In Azure SQL Database, you can also configure deadlock alerts through the Azure portal to receive notifications when deadlocks occur.
Prevent deadlocks
You can't eliminate all deadlocks, but you can significantly reduce how often they occur:
- Access objects in a consistent order: If all transactions modify Table A before Table B, circular dependencies can't form. Standardize access patterns through stored procedures.
- Keep transactions short: Shorter transactions hold locks for less time, which reduces the window for circular dependencies.
- Use row-versioning isolation levels: RCSI eliminates shared locks for read operations, which removes one common source of deadlock cycles. Optimized locking in Azure SQL Database further reduces deadlock likelihood.

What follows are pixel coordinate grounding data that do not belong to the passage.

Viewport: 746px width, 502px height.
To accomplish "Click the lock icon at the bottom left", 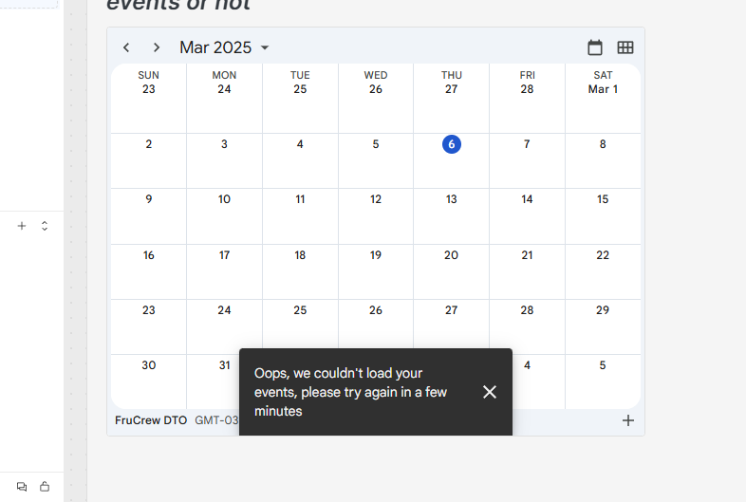I will pos(45,486).
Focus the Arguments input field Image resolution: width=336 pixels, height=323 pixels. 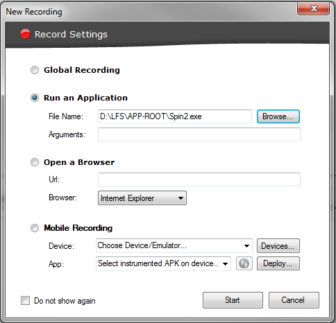(199, 134)
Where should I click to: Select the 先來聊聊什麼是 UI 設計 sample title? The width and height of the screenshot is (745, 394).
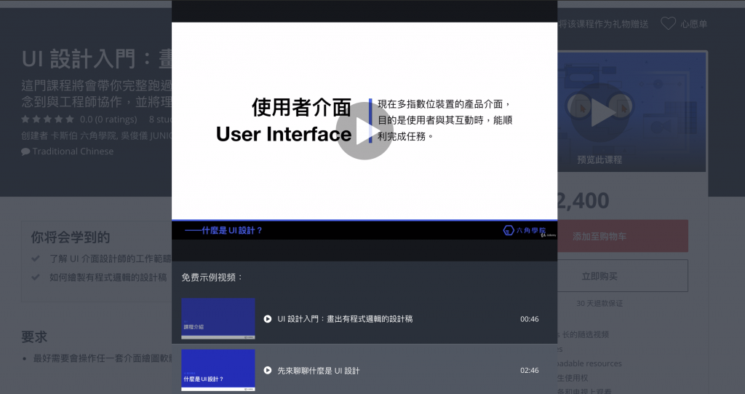319,371
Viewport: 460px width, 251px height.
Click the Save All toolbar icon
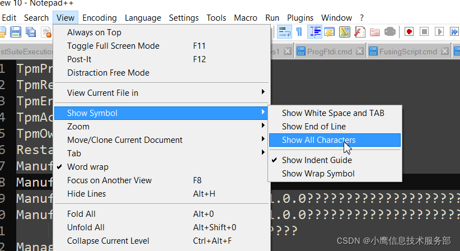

- Add appropriate indexes: When queries scan many rows, they acquire locks across a wide range of data. Adding indexes that narrow the scan to fewer rows reduces lock conflicts.
- Use plan forcing with Query Store: If a plan change caused a query to scan more rows and acquire more locks, forcing the previous plan can reduce deadlocks while you investigate.
Handle deadlocks in application code
Applications should always include retry logic for deadlock errors. When a transaction is chosen as the deadlock victim, the database engine rolls it back and returns error 1205. Your application should catch this error, pause briefly, and resubmit the transaction.
BEGIN TRY
BEGIN TRANSACTION;
-- Your data modification statements
COMMIT TRANSACTION;
END TRY
BEGIN CATCH
IF ERROR_NUMBER() = 1205
BEGIN
ROLLBACK TRANSACTION;
WAITFOR DELAY '00:00:01'; -- Brief pause before retry
-- Retry logic here
END
ELSE
BEGIN
ROLLBACK TRANSACTION;
THROW;
END
END CATCH;
Tip
Randomize the retry delay between attempts to prevent the same two transactions from deadlocking each other again immediately. A common pattern is to wait between one and three seconds with a random component.
Key takeaways
Blocking is normal, but extended blocking affects users, so you use sys.dm_exec_requests to find the head blocker and understand what it's doing. Common scenarios include long-running queries, sleeping sessions with uncommitted transactions, and orphaned connections, all of which you address by keeping transactions short, using SET XACT_ABORT ON, and ensuring applications properly manage connections and result sets. Deadlocks form when transactions create circular lock dependencies, and the database engine resolves them automatically by terminating the least expensive transaction and returning error 1205. You reduce deadlock frequency by accessing objects in a consistent order, keeping transactions short, using row-versioning isolation levels, and adding appropriate indexes. Your application code should always include retry logic for error 1205 so it can recover automatically when chosen as a deadlock victim.